### INSTRUCTION:
Rewrite every one of the records below with "bullet arrow" changed to "arrow marker" and everything else unchanged.

## start

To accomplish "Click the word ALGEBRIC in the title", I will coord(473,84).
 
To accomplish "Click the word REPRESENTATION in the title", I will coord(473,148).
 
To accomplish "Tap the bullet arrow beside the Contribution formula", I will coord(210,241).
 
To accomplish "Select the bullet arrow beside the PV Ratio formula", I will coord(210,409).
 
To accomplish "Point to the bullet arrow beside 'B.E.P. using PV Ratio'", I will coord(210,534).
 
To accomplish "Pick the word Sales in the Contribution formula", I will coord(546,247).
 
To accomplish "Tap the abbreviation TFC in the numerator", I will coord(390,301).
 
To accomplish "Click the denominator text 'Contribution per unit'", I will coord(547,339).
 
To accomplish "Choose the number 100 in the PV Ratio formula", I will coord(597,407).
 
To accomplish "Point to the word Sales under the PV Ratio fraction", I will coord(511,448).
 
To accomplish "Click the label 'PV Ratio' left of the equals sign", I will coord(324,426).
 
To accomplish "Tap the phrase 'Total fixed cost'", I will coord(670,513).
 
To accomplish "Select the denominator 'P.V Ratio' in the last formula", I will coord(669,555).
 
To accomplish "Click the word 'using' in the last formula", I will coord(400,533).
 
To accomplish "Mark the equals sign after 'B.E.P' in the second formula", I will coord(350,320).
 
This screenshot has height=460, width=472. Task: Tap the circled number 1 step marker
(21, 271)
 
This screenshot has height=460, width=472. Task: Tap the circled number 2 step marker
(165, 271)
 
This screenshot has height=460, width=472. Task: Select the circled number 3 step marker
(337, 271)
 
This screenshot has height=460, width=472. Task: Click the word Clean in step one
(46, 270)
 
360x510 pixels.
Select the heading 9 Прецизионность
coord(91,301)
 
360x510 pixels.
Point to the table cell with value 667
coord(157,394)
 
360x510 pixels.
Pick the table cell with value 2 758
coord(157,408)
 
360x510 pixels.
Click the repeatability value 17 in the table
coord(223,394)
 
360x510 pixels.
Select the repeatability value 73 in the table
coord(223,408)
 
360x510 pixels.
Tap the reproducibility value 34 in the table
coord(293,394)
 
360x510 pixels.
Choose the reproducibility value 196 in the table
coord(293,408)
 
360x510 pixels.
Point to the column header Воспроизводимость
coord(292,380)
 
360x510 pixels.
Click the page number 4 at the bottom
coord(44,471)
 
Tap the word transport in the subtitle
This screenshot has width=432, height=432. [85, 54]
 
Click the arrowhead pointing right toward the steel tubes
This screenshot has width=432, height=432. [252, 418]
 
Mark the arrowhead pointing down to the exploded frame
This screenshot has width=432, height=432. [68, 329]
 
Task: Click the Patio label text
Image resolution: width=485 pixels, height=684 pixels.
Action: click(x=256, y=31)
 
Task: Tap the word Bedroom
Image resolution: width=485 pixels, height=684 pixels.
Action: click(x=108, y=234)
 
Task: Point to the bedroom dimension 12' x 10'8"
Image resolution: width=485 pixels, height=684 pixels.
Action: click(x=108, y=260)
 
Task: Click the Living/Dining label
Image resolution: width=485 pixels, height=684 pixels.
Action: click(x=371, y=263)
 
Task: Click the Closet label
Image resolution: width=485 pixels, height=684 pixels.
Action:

## end

### WRITTEN SOLUTION:
To accomplish "Click the word ALGEBRIC in the title", I will coord(473,84).
 
To accomplish "Click the word REPRESENTATION in the title", I will coord(473,148).
 
To accomplish "Tap the arrow marker beside the Contribution formula", I will coord(210,241).
 
To accomplish "Select the arrow marker beside the PV Ratio formula", I will coord(210,409).
 
To accomplish "Point to the arrow marker beside 'B.E.P. using PV Ratio'", I will coord(210,534).
 
To accomplish "Pick the word Sales in the Contribution formula", I will coord(546,247).
 
To accomplish "Tap the abbreviation TFC in the numerator", I will coord(390,301).
 
To accomplish "Click the denominator text 'Contribution per unit'", I will coord(547,339).
 
To accomplish "Choose the number 100 in the PV Ratio formula", I will coord(597,407).
 
To accomplish "Point to the word Sales under the PV Ratio fraction", I will coord(511,448).
 
To accomplish "Click the label 'PV Ratio' left of the equals sign", I will coord(324,426).
 
To accomplish "Tap the phrase 'Total fixed cost'", I will coord(670,513).
 
To accomplish "Select the denominator 'P.V Ratio' in the last formula", I will coord(669,555).
 
To accomplish "Click the word 'using' in the last formula", I will coord(400,533).
 
To accomplish "Mark the equals sign after 'B.E.P' in the second formula", I will coord(350,320).
 
This screenshot has height=460, width=472. Task: Tap the circled number 1 step marker
(21, 271)
 
This screenshot has height=460, width=472. Task: Tap the circled number 2 step marker
(165, 271)
 
This screenshot has height=460, width=472. Task: Select the circled number 3 step marker
(337, 271)
 
This screenshot has height=460, width=472. Task: Click the word Clean in step one
(46, 270)
 
360x510 pixels.
Select the heading 9 Прецизионность
coord(91,301)
 
360x510 pixels.
Point to the table cell with value 667
coord(157,394)
 
360x510 pixels.
Pick the table cell with value 2 758
coord(157,408)
 
360x510 pixels.
Click the repeatability value 17 in the table
coord(223,394)
 
360x510 pixels.
Select the repeatability value 73 in the table
coord(223,408)
 
360x510 pixels.
Tap the reproducibility value 34 in the table
coord(293,394)
 
360x510 pixels.
Choose the reproducibility value 196 in the table
coord(293,408)
 
360x510 pixels.
Point to the column header Воспроизводимость
coord(292,380)
 
360x510 pixels.
Click the page number 4 at the bottom
coord(44,471)
 
Tap the word transport in the subtitle
This screenshot has width=432, height=432. [85, 54]
 
Click the arrowhead pointing right toward the steel tubes
This screenshot has width=432, height=432. [252, 418]
 
Mark the arrowhead pointing down to the exploded frame
This screenshot has width=432, height=432. [68, 329]
 
Task: Click the Patio label text
Image resolution: width=485 pixels, height=684 pixels.
Action: click(x=256, y=31)
 
Task: Tap the word Bedroom
Image resolution: width=485 pixels, height=684 pixels.
Action: click(x=108, y=234)
 
Task: Point to the bedroom dimension 12' x 10'8"
Image resolution: width=485 pixels, height=684 pixels.
Action: click(x=108, y=260)
 
Task: Click the Living/Dining label
Image resolution: width=485 pixels, height=684 pixels.
Action: click(x=371, y=263)
 
Task: Click the Closet label
Image resolution: width=485 pixels, height=684 pixels.
Action:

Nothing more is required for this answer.